The very idea that someone might use some of their life to read books, or look after children at home, or grow their own vegetables, or attend a church. That's all just a waste of time for so many people...time which could be spent on e-bay, or at work, making money...buying and selling stuff.

And yet...wait a minute…we've been shown a different way. Mary's song - the Magnificat - which we just heard in our Gospel reading, sets out an entirely different agenda for our planet.

"(God) has performed mighty deeds with his arm; he has scattered the proud in their inmost thoughts. He has brought down rulers from their thrones and has lifted up the humble. He has filled the hungry with good things, and the rich he has sent empty away."

This is Mary's summary of the whole of the Bible until that point - and her assumption of what Jesus', her baby's message to the world will be.

This baby won't be born in a two bedroomed house, or a three bedroomed one...or even in a royal palace. This baby will be born in a animal shelter. And laid in a food trough.

This baby won't be taught to gain stuff. As part of Jewish tradition, this baby will be taught to give stuff away - 10% of everything he earns, and generosity to everyone he meets.

This baby won't be given hundreds of pounds of plastic toys for Christmas – made of precious oil, dragged out of the ground and sent to China, to be made into toys, to be shipped to England, to be wrapped in more plastic, put under a plastic Christmas tree, to be played with for a day or two, then forgotten in a cupboard until it is thrown away in another plastic bag, and shipped off to China again to be buried in a land-fill.

Instead, this baby will receive three very special and significant gifts.

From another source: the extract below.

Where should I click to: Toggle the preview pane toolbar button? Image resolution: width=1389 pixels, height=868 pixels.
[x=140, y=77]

A little gold - to acknowledge his royalty. A little frankincense to acknowledge that he is God. A little myrhh - to foreshadow his death.

This baby won't be a king. He'll be a pauper. He won't sit on a throne...he'll stand in the fields and the streets and declare a new way of living.

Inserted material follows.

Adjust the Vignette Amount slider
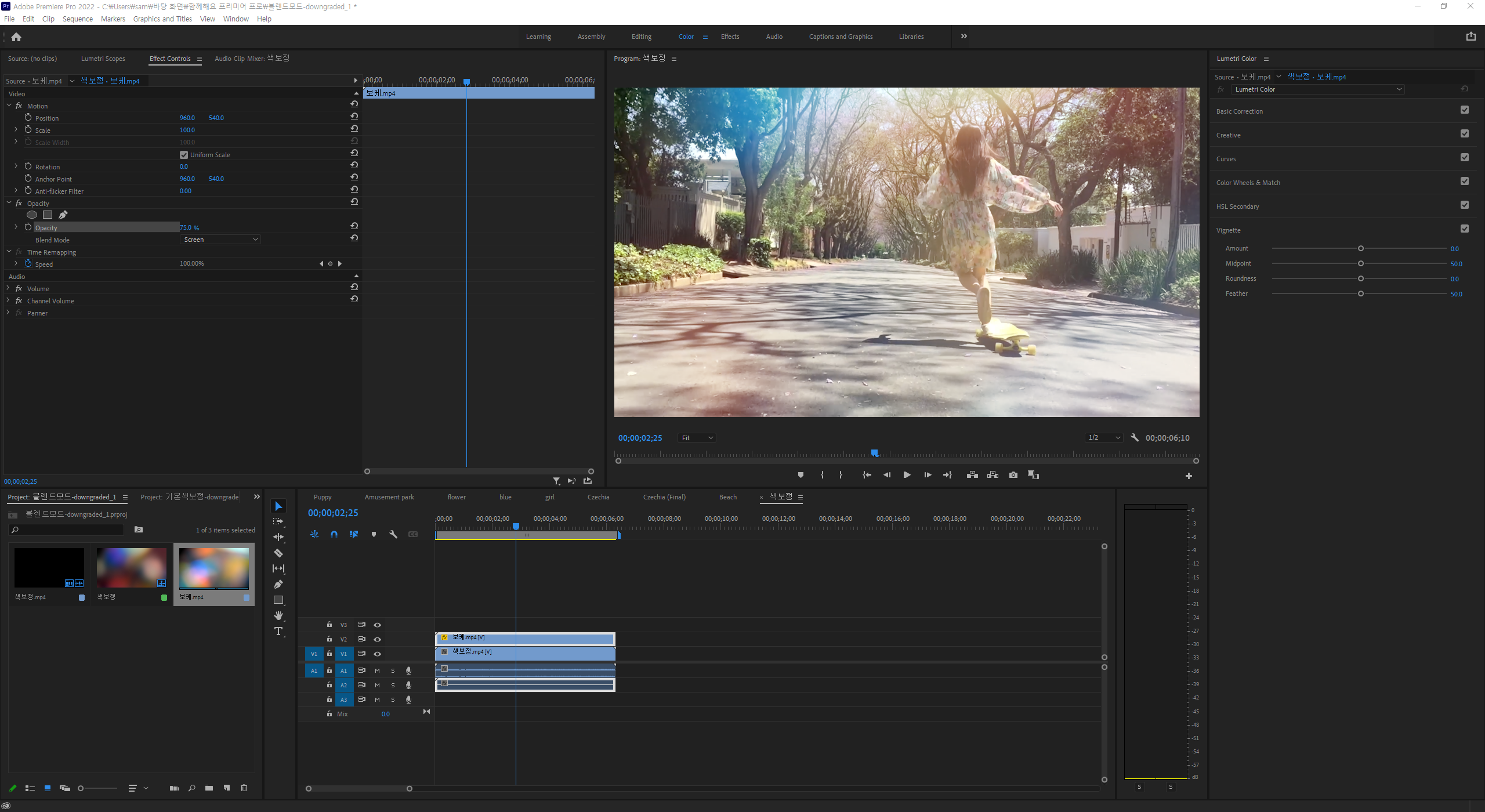 pyautogui.click(x=1360, y=249)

This baby won't be a friend to prime ministers and emperors, celebrities and bankers. He'll be a friend to the poor and the sick and to those who are searching for Truth.

And over time, throughout the generations, he will slowly but surely begin to turn the world upside down. In due course, he will put down the mighty, and exalt the humble and lowly. He will fill the hungry with good things...and the rich he will send empty away.

But wait a minute…when will he do this? When will this new order take place? When will consumerism and greed give way to wisdom and generosity? When will the rich be brought down? Many of us thought the time might be coming this year, as bankers were temporarily halted in their tracks. But the bonuses are back. The City has bounced back. Consumerism wins again.

I don't know the answer to that question. When will Jesus' just, merciful, generous, giving rule be established? Perhaps he will physically return - "riding on the clouds" as the Bible so poetically puts it.

Or perhaps the real exaltation of the humble and meek takes place at the moment of death. Perhaps it is then that we discover the real value of lives built on stuff. Perhaps it is when we meet our God, face to face, that we discover which parts of our life had the most meaning. Was it the hours we slaved in order to buy things? Or was it the time we gave to other people, and the hand we offered to the needy? Was it the hours we spent in front of the X-Factor or Strictly - or the hours we spent raising money for the refugees of Bangladesh? Was it the huge bill we just paid to Tescos for our Christmas shopping, or the £5 voucher we gave to the Churches Homeless Action appeal for the homeless in Portsmouth? Which of these will be the decisions by which we will want to be judged when we meet the baby born in the stable?

Unlike my cats and dogs, we will have to wait to learn the answer to those questions. But I know which path I am called to follow...however much I stumble and fail with the pressure of consumerism upon me. What about you?